AIM OF THE EXERCISE: From the line below that contains "The image size is (767, 520)." to the line that contains "The height and width of the screenshot is (469, 750).", repeat every line exactly, both ends included, and nothing else.

Pixel coordinate grounding data:
------------------------------------------------

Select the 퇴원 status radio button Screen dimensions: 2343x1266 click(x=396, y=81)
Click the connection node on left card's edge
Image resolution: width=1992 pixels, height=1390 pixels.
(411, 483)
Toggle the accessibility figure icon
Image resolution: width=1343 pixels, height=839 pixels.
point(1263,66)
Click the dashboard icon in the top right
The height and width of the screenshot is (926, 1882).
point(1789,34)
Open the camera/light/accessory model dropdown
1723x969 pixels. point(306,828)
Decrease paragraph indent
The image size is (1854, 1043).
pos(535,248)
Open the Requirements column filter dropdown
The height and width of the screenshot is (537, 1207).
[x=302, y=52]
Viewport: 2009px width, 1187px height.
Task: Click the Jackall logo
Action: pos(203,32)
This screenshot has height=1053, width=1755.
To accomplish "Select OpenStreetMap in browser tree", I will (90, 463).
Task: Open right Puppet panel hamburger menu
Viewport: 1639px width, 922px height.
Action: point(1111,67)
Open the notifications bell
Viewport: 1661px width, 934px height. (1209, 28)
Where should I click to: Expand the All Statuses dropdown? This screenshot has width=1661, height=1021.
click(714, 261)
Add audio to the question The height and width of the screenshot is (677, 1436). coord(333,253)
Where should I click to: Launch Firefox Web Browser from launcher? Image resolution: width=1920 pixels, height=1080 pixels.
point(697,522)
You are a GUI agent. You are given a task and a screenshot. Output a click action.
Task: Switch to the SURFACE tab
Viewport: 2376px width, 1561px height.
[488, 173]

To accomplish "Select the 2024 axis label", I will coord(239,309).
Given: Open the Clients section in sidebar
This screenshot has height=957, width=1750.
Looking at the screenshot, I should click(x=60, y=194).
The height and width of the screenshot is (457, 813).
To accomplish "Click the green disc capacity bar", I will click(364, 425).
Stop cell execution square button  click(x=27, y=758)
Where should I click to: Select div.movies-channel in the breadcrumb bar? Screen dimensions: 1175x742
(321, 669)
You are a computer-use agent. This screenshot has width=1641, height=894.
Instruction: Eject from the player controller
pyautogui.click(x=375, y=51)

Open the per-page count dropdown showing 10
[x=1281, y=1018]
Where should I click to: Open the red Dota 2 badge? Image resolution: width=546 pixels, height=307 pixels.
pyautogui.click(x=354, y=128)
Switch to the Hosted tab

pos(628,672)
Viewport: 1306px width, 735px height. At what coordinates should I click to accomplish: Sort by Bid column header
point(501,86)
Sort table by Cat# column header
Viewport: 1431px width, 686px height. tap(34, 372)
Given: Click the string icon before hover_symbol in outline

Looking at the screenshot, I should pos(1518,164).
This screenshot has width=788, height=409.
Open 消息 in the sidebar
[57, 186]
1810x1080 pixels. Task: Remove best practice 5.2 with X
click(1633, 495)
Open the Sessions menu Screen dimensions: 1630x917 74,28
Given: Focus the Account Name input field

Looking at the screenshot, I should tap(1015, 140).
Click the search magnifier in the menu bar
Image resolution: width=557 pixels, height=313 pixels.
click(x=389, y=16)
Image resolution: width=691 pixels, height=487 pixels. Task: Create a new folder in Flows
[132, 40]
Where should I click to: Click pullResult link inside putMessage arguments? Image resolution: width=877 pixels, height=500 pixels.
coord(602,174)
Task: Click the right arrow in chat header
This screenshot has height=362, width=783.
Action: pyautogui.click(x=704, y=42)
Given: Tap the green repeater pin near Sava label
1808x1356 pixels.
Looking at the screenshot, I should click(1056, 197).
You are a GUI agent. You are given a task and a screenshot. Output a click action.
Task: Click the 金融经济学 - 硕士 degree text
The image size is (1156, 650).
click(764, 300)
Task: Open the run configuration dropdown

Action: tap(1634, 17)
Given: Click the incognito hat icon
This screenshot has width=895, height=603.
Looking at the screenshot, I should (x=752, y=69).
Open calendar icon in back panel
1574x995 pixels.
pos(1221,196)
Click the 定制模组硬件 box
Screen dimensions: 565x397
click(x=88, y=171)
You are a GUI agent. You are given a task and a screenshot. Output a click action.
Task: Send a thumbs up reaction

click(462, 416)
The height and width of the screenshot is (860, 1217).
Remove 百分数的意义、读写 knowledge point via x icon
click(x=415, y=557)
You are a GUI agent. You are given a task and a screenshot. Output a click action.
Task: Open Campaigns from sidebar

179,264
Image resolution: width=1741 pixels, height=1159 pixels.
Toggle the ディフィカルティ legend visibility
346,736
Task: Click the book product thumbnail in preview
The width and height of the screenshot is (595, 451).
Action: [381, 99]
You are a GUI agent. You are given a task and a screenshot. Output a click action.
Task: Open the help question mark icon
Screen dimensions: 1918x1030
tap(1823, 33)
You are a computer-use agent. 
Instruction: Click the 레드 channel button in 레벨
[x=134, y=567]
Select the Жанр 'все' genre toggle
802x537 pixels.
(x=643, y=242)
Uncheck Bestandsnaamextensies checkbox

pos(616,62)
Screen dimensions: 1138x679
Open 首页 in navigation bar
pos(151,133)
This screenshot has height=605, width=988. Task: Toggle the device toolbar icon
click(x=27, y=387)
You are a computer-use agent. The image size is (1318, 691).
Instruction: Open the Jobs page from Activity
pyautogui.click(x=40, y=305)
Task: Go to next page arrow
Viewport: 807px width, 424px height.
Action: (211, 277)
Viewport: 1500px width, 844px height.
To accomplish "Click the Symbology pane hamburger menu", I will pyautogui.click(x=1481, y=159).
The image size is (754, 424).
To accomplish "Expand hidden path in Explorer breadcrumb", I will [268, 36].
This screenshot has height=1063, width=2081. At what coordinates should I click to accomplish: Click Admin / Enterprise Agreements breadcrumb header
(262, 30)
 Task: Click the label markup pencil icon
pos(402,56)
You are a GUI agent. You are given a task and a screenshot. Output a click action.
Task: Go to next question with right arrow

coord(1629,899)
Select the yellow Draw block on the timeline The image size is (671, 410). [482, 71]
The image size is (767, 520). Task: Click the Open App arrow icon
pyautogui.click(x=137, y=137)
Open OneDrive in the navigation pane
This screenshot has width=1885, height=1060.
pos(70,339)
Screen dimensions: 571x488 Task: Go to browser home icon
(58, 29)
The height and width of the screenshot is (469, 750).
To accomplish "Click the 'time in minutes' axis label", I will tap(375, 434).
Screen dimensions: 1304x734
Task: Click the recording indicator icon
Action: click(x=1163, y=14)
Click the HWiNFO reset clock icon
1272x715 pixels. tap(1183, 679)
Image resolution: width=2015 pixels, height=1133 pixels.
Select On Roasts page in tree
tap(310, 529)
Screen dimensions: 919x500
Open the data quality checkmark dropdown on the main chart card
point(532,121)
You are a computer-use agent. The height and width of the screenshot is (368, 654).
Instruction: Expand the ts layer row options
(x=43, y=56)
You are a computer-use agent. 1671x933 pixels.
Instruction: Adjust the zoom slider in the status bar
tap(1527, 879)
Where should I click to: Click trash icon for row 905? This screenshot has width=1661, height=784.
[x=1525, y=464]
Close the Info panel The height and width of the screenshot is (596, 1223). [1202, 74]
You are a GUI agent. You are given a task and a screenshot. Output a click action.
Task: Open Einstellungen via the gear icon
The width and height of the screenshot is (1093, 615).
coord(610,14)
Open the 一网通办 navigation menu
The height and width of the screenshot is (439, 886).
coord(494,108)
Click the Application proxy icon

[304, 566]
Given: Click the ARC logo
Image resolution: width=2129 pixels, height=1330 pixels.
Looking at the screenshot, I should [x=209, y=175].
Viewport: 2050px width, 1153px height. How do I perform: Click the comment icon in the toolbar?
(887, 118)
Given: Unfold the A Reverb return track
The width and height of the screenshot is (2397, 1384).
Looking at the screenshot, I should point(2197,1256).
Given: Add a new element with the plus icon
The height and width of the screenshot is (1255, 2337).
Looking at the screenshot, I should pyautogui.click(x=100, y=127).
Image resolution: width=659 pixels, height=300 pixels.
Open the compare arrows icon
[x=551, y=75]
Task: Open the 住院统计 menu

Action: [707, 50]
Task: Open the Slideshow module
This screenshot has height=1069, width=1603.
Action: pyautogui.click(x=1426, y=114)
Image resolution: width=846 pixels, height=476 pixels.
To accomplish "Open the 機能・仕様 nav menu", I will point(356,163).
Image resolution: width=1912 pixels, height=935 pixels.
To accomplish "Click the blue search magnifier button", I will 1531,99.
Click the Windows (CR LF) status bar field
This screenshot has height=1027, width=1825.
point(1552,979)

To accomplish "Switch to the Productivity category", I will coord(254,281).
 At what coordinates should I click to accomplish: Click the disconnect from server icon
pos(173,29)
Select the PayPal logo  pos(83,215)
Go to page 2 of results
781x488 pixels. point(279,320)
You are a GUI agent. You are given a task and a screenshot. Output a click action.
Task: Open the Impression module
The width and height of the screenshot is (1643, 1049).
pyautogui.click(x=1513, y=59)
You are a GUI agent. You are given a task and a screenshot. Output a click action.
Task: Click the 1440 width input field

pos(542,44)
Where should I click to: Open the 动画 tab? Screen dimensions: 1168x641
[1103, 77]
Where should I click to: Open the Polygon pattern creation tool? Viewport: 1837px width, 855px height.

------------------------------------------------

COMPLETED TASK:
The image size is (767, 520). Task: Click the Open App arrow icon
pyautogui.click(x=137, y=137)
Open OneDrive in the navigation pane
This screenshot has width=1885, height=1060.
pos(70,339)
Screen dimensions: 571x488 Task: Go to browser home icon
(58, 29)
The height and width of the screenshot is (469, 750).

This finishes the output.